1958年、ベルリン・グリューネヴァルト教会で収録されたブラームスのピアノ協奏曲第2番。
ピアノはドイツの名手ハンス・リヒター=ハーザー、指揮はヘルベルト・フォン・カラヤンとベルリン・フィルハーモニー管弦楽団という布陣で、両者にとって唯一の共演録音となりました。本盤は東独Eternaレーベルから1973年にリリースされたステレオ盤で、英Columbia SAX 2328と同一音源です。
Hans Richter-Haaser - Brahms: Piano Concerto No. 2
Eterna - 825 433

リヒター=ハーザーは、ベートーヴェンやシューベルトの解釈で知られたドレスデン生まれのピアニストです。
派手さとは無縁ながら、質実剛健で構築的なピアニズムには定評がありました。このブラームスでも、がっしりとした骨格と威厳のあるタッチが印象的です。一方で無骨さの奥には深い内省と叙情性が秘められており、特に第3楽章アンダンテの静謐な美しさは聴きものです。この楽章ではベルリン・フィル首席チェリストのEberhard Finkeが独奏を務めており、抑制の効いた温かみのある歌がピアノと見事に調和しています。

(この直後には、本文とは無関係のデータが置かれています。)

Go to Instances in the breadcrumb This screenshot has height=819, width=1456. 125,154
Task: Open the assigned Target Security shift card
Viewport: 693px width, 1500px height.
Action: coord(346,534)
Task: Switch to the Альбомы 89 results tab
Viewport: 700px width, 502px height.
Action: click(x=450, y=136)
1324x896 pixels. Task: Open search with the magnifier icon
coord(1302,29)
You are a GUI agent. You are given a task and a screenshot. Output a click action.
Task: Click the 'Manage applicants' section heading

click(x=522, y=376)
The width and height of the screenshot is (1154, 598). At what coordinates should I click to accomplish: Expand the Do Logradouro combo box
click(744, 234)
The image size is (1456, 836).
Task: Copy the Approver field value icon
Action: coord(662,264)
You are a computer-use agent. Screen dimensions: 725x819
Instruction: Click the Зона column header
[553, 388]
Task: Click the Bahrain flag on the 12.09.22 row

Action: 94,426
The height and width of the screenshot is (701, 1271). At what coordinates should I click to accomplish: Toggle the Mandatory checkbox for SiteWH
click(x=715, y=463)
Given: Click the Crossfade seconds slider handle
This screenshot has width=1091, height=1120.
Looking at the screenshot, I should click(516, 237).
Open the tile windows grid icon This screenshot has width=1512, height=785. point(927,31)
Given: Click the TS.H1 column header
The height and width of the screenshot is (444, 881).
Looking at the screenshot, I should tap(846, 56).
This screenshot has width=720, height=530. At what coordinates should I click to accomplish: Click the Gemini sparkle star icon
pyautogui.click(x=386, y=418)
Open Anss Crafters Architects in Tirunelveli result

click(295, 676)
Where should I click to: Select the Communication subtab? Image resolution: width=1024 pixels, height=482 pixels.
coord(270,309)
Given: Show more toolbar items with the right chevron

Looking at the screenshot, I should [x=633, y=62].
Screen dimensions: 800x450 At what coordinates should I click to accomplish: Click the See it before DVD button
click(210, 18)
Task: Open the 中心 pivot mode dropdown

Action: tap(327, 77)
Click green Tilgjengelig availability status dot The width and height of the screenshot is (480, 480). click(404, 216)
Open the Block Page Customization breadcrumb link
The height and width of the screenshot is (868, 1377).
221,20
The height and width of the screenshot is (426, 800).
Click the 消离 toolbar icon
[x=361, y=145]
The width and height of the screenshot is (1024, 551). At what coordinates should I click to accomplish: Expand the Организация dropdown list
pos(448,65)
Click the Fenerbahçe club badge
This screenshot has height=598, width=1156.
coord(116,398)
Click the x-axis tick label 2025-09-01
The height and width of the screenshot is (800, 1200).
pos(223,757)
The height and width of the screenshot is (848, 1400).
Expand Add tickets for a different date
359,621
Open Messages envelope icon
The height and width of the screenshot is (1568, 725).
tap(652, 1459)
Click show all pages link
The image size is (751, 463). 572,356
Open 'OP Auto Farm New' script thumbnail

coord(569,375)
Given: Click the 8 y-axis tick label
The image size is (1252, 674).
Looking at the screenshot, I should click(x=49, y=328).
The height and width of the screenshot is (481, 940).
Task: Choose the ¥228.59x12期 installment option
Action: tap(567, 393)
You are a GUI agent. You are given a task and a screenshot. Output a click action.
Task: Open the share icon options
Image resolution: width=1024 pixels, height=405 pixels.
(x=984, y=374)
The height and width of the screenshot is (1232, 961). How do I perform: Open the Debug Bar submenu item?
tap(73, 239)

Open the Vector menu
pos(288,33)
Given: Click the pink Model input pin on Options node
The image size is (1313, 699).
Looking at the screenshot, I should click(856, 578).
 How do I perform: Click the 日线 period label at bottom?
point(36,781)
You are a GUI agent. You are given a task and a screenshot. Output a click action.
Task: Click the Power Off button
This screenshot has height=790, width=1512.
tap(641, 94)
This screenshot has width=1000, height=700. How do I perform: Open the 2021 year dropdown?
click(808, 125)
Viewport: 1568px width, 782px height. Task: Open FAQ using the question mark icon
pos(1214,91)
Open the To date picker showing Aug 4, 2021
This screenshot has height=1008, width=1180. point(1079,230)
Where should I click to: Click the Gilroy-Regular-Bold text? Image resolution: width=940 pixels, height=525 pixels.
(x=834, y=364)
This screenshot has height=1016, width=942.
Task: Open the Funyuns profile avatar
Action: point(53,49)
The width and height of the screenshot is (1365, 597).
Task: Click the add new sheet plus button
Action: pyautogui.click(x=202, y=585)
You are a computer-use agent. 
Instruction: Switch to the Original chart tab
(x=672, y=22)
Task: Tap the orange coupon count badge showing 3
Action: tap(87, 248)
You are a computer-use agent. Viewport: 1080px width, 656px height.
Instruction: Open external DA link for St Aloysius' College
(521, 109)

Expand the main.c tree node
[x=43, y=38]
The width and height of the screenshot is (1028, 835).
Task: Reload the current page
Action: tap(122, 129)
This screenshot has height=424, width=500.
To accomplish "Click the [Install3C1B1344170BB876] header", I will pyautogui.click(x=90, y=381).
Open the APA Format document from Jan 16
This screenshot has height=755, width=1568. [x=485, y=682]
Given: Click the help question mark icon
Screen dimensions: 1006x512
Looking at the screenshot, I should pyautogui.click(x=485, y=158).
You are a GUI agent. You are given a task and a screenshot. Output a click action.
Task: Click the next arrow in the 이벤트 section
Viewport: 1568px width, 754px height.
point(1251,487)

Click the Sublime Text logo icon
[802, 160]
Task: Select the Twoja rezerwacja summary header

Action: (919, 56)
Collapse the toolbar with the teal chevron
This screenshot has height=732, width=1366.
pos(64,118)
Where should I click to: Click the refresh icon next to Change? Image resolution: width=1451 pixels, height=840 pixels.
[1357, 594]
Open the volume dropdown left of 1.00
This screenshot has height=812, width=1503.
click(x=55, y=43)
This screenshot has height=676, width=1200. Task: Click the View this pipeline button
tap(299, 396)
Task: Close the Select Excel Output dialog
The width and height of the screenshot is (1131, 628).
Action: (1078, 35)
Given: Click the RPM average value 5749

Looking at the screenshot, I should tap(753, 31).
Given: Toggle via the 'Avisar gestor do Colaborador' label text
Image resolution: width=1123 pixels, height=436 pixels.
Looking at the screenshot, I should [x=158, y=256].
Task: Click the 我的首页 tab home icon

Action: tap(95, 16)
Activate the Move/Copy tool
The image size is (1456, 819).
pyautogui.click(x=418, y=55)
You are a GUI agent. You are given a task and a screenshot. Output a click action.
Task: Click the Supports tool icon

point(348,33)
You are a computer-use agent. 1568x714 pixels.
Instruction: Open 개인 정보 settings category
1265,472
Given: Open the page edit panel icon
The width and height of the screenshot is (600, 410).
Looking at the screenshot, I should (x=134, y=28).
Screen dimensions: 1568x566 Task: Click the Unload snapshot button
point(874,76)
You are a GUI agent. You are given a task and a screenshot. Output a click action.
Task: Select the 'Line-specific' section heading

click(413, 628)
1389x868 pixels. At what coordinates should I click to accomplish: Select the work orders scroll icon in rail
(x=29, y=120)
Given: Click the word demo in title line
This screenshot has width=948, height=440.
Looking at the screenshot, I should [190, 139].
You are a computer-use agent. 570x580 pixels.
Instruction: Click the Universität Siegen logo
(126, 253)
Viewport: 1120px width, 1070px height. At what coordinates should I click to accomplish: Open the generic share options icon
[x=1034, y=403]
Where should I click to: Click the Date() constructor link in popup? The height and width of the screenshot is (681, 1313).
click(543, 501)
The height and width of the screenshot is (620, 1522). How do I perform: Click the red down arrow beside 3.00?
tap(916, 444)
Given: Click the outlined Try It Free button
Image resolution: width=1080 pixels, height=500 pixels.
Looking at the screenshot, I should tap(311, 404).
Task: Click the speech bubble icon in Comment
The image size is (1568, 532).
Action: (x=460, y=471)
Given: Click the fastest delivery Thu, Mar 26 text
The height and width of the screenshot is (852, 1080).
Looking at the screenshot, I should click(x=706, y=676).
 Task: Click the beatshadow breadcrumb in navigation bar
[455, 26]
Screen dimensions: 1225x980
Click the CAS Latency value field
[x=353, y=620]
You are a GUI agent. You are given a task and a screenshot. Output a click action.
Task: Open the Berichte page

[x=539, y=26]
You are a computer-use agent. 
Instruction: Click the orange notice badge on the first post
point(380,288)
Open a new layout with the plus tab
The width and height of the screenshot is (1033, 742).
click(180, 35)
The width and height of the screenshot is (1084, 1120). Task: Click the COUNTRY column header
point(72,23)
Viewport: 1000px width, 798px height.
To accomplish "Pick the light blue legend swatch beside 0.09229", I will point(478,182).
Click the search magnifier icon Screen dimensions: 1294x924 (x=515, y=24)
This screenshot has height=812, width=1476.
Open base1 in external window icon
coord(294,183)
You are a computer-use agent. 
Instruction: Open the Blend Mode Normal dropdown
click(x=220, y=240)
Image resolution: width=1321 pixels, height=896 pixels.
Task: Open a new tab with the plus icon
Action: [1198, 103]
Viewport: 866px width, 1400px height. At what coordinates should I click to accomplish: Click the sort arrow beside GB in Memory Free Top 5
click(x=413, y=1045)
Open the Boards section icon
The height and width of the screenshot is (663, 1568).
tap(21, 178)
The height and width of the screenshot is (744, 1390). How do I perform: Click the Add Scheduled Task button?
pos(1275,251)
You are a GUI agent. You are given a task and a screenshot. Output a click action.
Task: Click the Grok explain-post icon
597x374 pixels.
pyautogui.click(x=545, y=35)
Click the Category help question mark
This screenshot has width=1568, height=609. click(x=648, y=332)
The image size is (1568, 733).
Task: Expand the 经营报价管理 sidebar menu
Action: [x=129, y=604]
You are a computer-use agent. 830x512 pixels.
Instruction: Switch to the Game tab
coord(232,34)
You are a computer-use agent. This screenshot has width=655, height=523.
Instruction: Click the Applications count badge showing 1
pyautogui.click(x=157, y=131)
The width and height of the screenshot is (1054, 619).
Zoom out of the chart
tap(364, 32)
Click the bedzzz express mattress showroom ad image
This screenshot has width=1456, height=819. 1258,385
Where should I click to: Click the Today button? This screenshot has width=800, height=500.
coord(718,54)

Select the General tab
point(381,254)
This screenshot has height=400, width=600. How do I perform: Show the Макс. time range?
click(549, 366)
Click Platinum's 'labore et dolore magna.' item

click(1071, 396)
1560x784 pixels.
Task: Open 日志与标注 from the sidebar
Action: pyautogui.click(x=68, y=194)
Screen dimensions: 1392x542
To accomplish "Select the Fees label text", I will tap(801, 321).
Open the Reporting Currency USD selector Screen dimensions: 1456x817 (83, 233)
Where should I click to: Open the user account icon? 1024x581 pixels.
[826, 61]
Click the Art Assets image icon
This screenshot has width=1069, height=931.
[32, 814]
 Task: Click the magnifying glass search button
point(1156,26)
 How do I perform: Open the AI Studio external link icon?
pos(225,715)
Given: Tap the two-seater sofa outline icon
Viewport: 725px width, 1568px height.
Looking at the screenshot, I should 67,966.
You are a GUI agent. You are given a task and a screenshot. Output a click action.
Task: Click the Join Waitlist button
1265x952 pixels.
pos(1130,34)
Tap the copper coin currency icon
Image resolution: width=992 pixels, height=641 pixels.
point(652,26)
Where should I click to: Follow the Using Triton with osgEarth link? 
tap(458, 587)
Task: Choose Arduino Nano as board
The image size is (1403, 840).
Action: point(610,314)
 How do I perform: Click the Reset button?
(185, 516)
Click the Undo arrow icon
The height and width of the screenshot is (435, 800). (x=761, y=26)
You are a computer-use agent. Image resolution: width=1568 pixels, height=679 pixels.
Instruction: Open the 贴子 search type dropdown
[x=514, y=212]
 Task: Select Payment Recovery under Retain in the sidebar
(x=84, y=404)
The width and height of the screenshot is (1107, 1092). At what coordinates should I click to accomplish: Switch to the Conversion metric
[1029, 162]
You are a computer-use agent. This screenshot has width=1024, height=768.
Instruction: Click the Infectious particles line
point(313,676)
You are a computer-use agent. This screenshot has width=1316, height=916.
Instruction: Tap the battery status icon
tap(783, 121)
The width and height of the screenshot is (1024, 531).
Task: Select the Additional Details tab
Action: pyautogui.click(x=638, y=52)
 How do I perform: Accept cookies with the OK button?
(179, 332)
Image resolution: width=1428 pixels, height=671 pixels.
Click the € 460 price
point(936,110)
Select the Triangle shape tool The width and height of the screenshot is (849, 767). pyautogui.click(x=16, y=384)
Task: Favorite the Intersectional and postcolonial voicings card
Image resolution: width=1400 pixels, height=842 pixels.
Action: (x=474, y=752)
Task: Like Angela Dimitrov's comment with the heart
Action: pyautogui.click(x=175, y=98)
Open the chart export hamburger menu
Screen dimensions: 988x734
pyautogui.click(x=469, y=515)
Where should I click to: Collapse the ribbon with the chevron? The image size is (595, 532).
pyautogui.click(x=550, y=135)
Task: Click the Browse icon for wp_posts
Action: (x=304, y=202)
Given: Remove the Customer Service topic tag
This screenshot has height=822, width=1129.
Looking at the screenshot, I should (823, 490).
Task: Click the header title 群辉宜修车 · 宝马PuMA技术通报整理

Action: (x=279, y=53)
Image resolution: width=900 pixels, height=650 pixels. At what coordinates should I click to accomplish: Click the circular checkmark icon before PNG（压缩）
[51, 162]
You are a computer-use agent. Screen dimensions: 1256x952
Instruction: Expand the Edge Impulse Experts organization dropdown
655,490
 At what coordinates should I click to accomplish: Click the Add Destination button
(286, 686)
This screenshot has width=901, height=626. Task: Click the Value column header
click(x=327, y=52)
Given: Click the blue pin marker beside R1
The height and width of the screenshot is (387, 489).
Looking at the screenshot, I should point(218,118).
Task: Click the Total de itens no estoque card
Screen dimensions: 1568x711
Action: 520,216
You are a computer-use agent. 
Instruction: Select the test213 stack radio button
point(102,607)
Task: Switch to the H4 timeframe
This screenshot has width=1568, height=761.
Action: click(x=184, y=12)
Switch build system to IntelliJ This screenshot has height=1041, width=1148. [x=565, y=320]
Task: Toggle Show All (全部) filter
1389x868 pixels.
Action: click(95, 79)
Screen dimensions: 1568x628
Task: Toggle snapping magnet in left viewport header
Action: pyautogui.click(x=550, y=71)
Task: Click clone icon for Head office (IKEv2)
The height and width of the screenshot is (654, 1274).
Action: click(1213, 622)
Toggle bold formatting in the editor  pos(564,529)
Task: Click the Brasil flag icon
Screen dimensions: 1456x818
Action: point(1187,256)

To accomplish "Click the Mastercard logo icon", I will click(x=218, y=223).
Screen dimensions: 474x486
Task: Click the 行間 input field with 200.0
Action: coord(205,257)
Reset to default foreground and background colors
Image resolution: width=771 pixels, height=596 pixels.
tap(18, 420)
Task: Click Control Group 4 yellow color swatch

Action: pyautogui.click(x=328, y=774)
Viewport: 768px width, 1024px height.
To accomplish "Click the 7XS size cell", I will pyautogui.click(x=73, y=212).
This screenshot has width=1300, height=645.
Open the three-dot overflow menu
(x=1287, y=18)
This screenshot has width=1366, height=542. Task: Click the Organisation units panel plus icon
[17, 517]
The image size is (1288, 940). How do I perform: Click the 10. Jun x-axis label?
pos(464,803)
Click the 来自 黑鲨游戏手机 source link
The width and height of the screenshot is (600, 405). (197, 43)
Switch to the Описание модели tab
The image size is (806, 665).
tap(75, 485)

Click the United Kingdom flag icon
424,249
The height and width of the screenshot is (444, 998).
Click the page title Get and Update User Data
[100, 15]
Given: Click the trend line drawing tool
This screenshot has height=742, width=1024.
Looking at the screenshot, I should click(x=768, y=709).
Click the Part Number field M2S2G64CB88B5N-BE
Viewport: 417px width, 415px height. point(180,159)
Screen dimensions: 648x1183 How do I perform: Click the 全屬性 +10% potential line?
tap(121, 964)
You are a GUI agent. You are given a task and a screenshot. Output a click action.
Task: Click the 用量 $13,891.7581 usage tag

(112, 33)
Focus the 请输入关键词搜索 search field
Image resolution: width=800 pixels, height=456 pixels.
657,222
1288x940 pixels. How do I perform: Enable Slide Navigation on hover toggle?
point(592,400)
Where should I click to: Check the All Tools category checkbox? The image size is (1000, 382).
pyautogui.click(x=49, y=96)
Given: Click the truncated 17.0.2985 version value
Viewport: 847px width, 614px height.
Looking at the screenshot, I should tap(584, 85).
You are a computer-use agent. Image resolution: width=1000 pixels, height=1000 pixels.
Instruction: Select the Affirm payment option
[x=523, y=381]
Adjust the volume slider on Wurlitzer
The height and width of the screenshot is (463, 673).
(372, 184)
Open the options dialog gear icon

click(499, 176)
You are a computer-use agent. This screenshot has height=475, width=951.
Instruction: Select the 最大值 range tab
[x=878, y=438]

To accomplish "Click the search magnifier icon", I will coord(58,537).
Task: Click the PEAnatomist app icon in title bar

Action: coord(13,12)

カラヤンとベルリン・フィルの伴奏も聴き応えがあります。後年の華麗なスタイルとは異なり、独奏者に寄り添いながらも鋭敏で力感のあるサポートを展開しています。オリジナルの英Columbia盤SAX 2328は、通称「ブルー/シルバー・ラベル」の高音質盤として現在も高値で取引される人気盤です。
このEterna盤はオリジナルとはマスタリングが異なり、よりレンジが広くすっきりとした音像が特徴です。
英国盤の持つ重厚感とはまた違ったドライで実直なサウンドは、リヒター=ハーザーのピアニズムを別の角度から照らし出してくれます。オリジナル盤は入手困難ですが、このEterna盤でも演奏の素晴らしさは十分に堪能できる一枚です。